**ACTIVITY**: Repeat, exactly as written, all of the entries, but not their pictures.

**DATA FOR ANALYSIS**:
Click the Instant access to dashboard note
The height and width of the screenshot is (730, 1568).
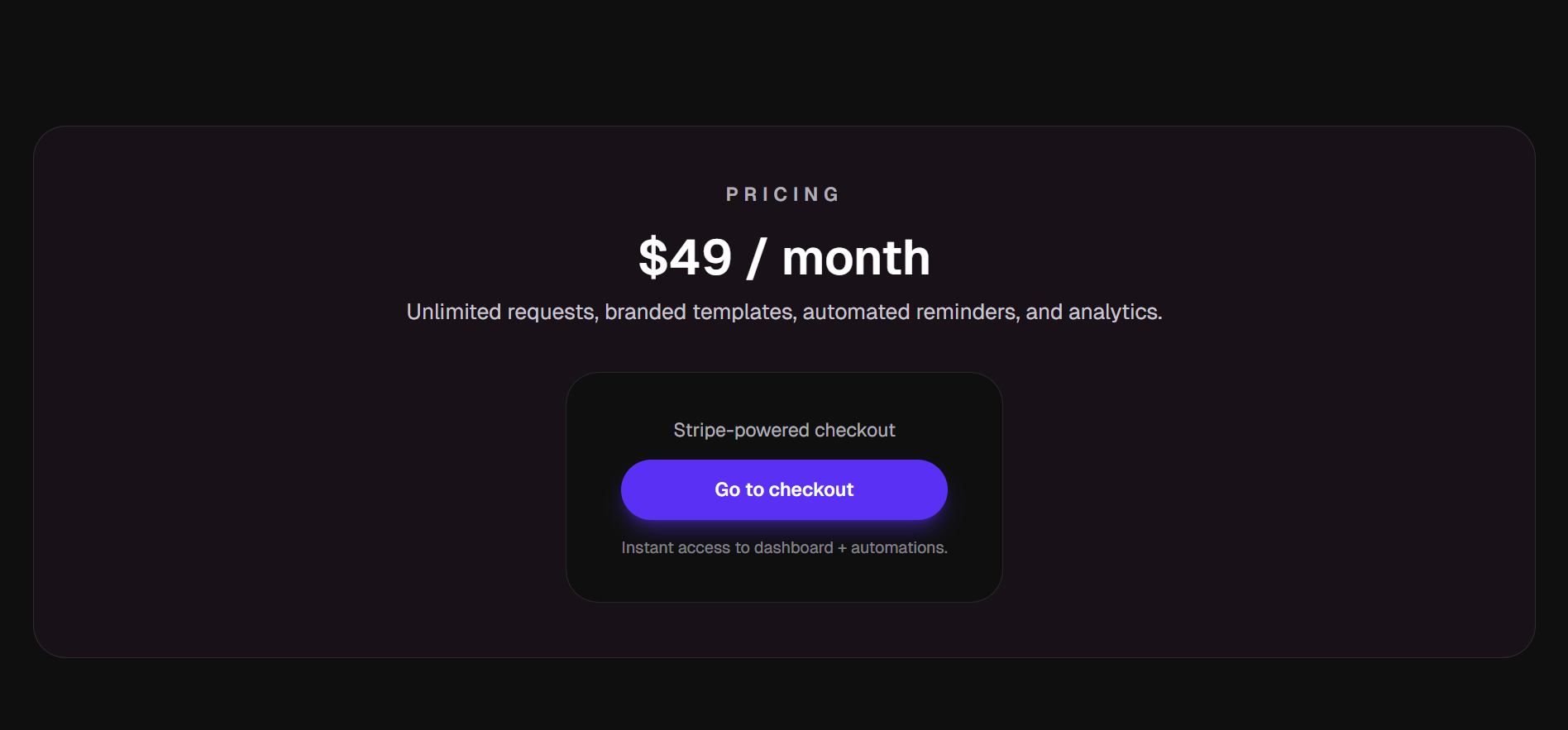click(x=785, y=546)
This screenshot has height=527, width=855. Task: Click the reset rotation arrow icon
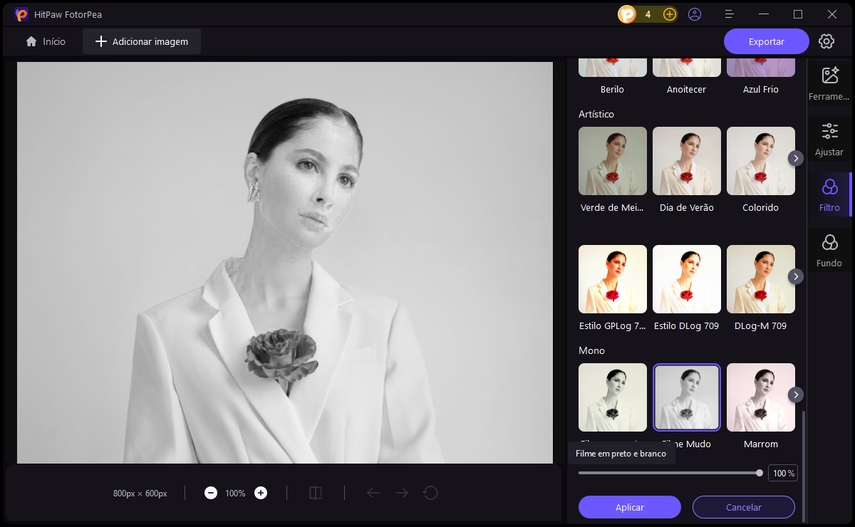(x=431, y=493)
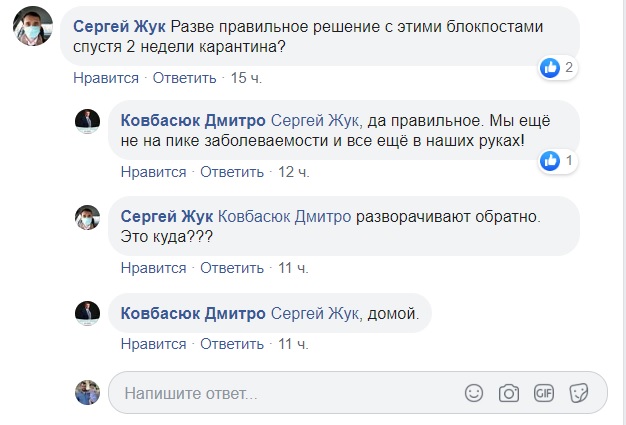Like the 'да правильное' reply
Viewport: 626px width, 425px height.
pos(153,172)
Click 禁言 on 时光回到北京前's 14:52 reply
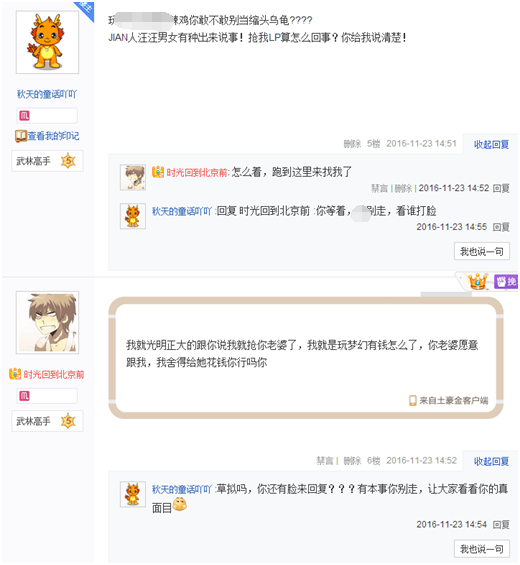 pos(379,188)

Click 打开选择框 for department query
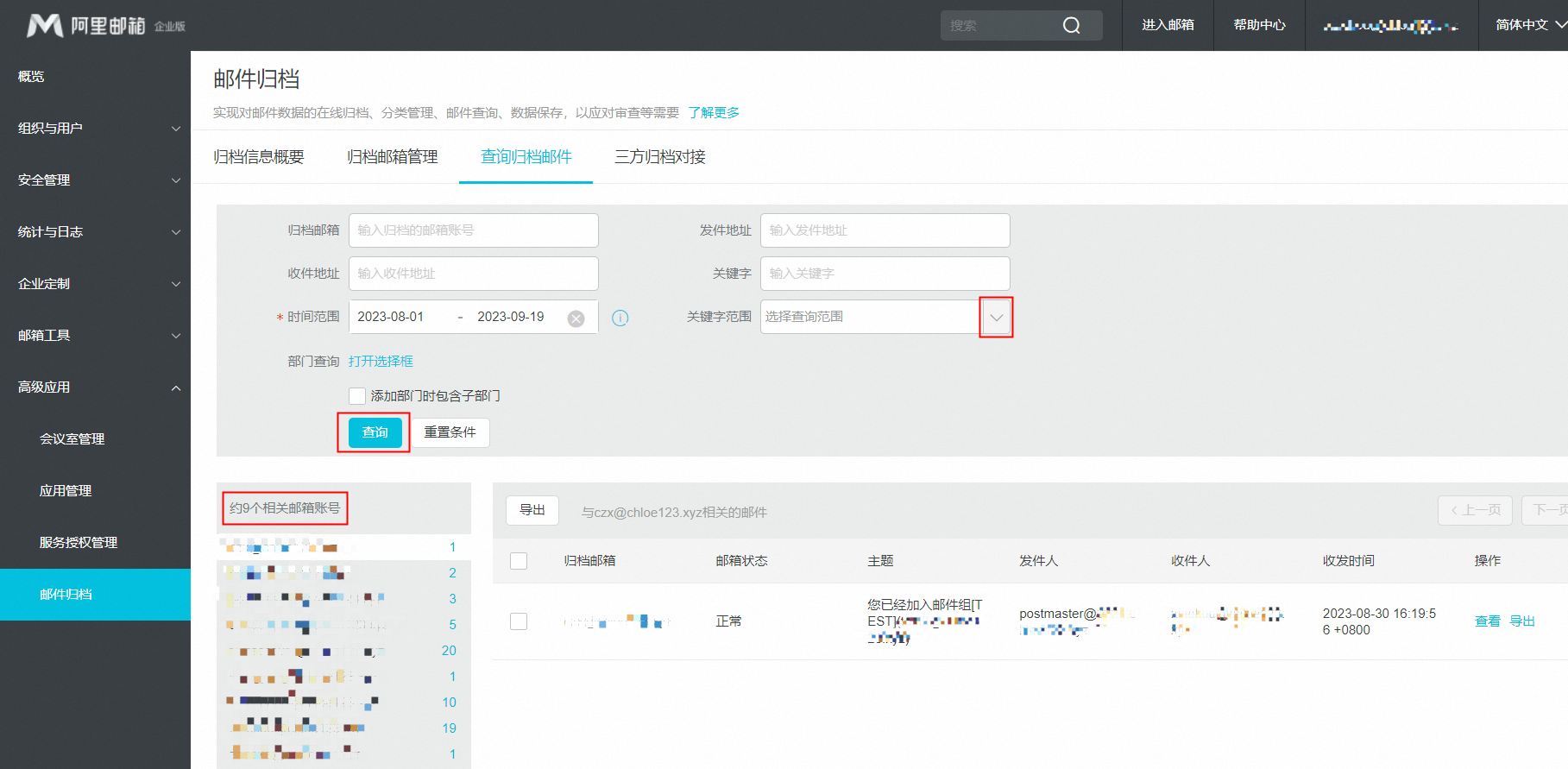[x=381, y=362]
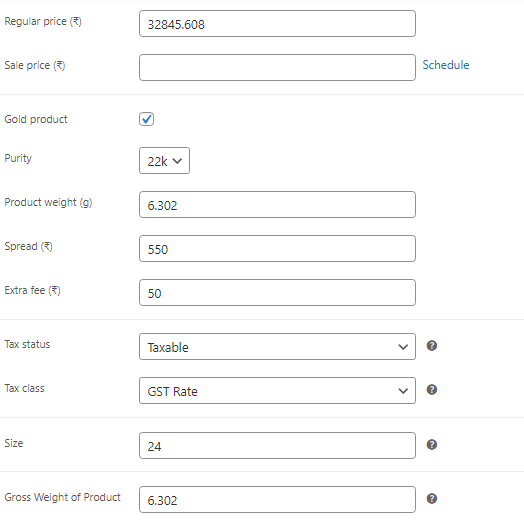The image size is (524, 520).
Task: Expand the Tax status Taxable dropdown
Action: point(277,347)
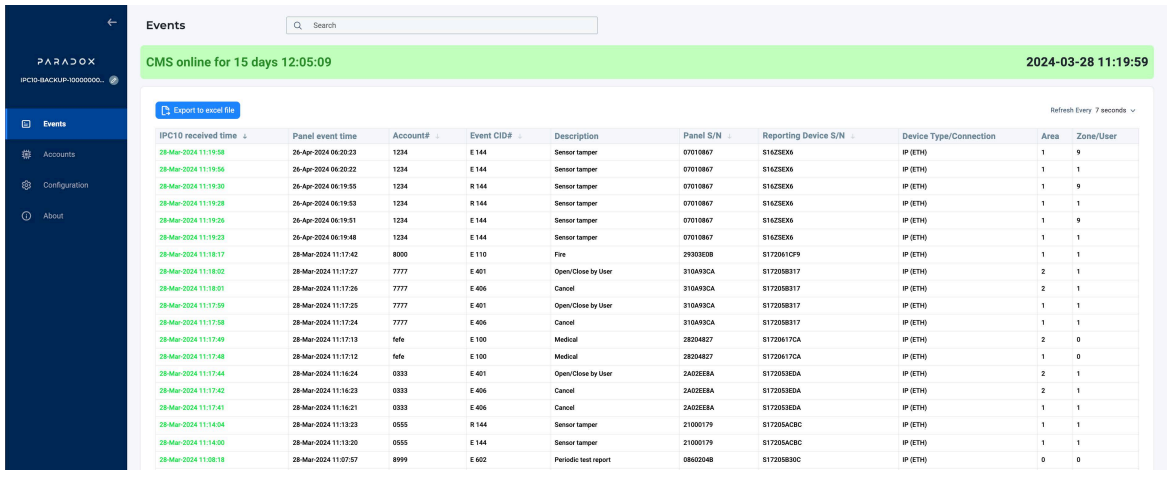Click the Accounts chip icon in the sidebar
Viewport: 1175px width, 477px height.
tap(26, 155)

**RESPONSE BELOW**:
Click the Instant access to dashboard note
The height and width of the screenshot is (730, 1568).
click(x=785, y=546)
This screenshot has height=527, width=855. Task: Click the reset rotation arrow icon
(x=431, y=493)
Like the 'да правильное' reply
Viewport: 626px width, 425px height.
pos(153,172)
Click 禁言 on 时光回到北京前's 14:52 reply
 pos(379,188)

Click 打开选择框 for department query
[x=381, y=362]
The image size is (524, 520).
Task: Expand the Tax status Taxable dropdown
Action: point(277,347)
Click the Accounts chip icon in the sidebar
Viewport: 1175px width, 477px height.
tap(26, 155)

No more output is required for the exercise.